A sudden surge of weird and I’m wondering if I need to start seizure meds again. 

Someone I thought had changed shows their true colors and I realize that it’s no better. Now they’re just not being open and honest...with me. 

Work is hard and I find myself missing the “old JP.” The people. The kids. Even the gross building sometimes. 

It gets better. That’s the piece I need to press into God for. I need to trust that He is taking care of me and my health. I need to trust that He is in charge and that I don’t need to worry about fixing other people. I need to trust that He is even working at work. That, sure, there will never be people to replace Melody or Bonnie or Suzanne or Tess. But that together, with the people that we currently have, we can reinvent ourselves into something even greater. 

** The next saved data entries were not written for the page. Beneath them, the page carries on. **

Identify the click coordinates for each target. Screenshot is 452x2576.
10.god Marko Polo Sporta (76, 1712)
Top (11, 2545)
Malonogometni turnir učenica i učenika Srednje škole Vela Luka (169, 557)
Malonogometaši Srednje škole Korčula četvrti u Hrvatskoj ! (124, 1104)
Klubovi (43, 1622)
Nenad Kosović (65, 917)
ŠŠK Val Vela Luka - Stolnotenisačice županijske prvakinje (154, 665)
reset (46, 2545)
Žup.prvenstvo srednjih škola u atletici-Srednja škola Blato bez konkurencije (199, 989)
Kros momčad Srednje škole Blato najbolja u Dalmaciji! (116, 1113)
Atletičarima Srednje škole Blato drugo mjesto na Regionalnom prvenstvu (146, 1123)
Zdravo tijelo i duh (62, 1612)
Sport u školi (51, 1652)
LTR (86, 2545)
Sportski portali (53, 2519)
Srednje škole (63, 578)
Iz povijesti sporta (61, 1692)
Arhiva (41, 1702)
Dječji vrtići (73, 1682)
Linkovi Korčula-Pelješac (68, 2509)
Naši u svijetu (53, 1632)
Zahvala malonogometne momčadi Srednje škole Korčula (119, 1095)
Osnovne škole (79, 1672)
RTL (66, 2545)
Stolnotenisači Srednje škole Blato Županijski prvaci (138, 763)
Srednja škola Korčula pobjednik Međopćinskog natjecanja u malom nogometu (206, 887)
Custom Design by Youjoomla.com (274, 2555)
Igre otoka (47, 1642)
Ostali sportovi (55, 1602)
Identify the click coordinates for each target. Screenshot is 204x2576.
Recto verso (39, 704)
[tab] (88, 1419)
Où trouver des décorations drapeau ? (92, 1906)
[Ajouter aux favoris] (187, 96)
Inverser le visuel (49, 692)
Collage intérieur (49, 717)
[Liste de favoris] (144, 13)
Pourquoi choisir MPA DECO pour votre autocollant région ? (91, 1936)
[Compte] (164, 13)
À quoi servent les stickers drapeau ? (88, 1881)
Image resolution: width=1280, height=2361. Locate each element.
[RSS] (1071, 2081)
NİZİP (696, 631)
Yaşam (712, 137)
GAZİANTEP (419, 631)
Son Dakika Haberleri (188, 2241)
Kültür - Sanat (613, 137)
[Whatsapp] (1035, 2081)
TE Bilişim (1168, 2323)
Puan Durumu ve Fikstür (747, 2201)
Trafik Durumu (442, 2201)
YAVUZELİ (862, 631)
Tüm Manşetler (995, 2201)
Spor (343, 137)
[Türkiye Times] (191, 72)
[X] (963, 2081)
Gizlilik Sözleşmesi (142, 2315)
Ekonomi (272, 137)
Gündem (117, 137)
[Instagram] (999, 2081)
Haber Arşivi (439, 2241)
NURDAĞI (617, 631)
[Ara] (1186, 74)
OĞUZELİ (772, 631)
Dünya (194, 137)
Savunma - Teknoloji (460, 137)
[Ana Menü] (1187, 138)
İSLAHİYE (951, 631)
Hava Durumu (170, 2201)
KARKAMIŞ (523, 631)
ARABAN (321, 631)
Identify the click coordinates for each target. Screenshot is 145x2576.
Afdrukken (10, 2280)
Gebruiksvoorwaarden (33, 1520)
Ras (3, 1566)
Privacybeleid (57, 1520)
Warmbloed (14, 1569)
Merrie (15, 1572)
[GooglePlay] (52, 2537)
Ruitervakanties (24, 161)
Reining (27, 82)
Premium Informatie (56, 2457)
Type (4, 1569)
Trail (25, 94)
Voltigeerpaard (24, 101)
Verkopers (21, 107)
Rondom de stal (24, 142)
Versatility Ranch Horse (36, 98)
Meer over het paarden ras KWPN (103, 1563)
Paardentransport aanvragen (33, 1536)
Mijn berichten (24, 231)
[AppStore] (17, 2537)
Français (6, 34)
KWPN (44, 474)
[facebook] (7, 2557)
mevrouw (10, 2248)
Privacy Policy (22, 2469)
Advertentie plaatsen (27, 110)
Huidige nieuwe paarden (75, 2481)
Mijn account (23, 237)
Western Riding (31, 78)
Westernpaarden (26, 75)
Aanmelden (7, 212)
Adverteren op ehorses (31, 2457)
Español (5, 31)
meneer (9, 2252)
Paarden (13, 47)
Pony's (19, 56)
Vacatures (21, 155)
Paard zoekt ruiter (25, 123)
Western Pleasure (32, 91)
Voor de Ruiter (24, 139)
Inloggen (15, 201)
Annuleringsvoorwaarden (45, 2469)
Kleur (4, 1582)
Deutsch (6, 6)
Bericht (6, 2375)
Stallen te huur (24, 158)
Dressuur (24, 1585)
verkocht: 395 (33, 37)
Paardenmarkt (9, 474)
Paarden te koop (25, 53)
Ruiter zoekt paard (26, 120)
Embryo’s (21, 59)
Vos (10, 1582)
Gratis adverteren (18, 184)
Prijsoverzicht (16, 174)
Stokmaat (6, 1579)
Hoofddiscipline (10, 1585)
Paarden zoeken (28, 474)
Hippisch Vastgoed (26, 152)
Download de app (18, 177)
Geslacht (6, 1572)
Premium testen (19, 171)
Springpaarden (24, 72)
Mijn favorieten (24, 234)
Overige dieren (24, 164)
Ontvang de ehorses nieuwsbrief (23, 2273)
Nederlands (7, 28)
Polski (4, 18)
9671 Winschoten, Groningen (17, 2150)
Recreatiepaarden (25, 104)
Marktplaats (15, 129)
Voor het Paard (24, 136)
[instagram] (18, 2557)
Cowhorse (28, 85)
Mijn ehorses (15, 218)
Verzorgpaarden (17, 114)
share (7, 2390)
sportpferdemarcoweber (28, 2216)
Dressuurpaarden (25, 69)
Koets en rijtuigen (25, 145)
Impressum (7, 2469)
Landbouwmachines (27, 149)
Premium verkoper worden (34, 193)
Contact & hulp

It is in the down times, the shoe drop times, that Father God swoops in and shows just how great He is! It is in the times when I am scared and sad and anxious and so down that He fills those spaces and reminds me that He uses it all for good. 

So, right now is a shaky time for me. I’m questioning a lot of different areas, yet I recognize that Satan is in the mix and I need to put my faith in the one who saved me. Who loves me and cares for me and wants me to prosper. 

It gets better. I just have to less cynical and more trusting. It does get better. And I need to trust that it can stay better.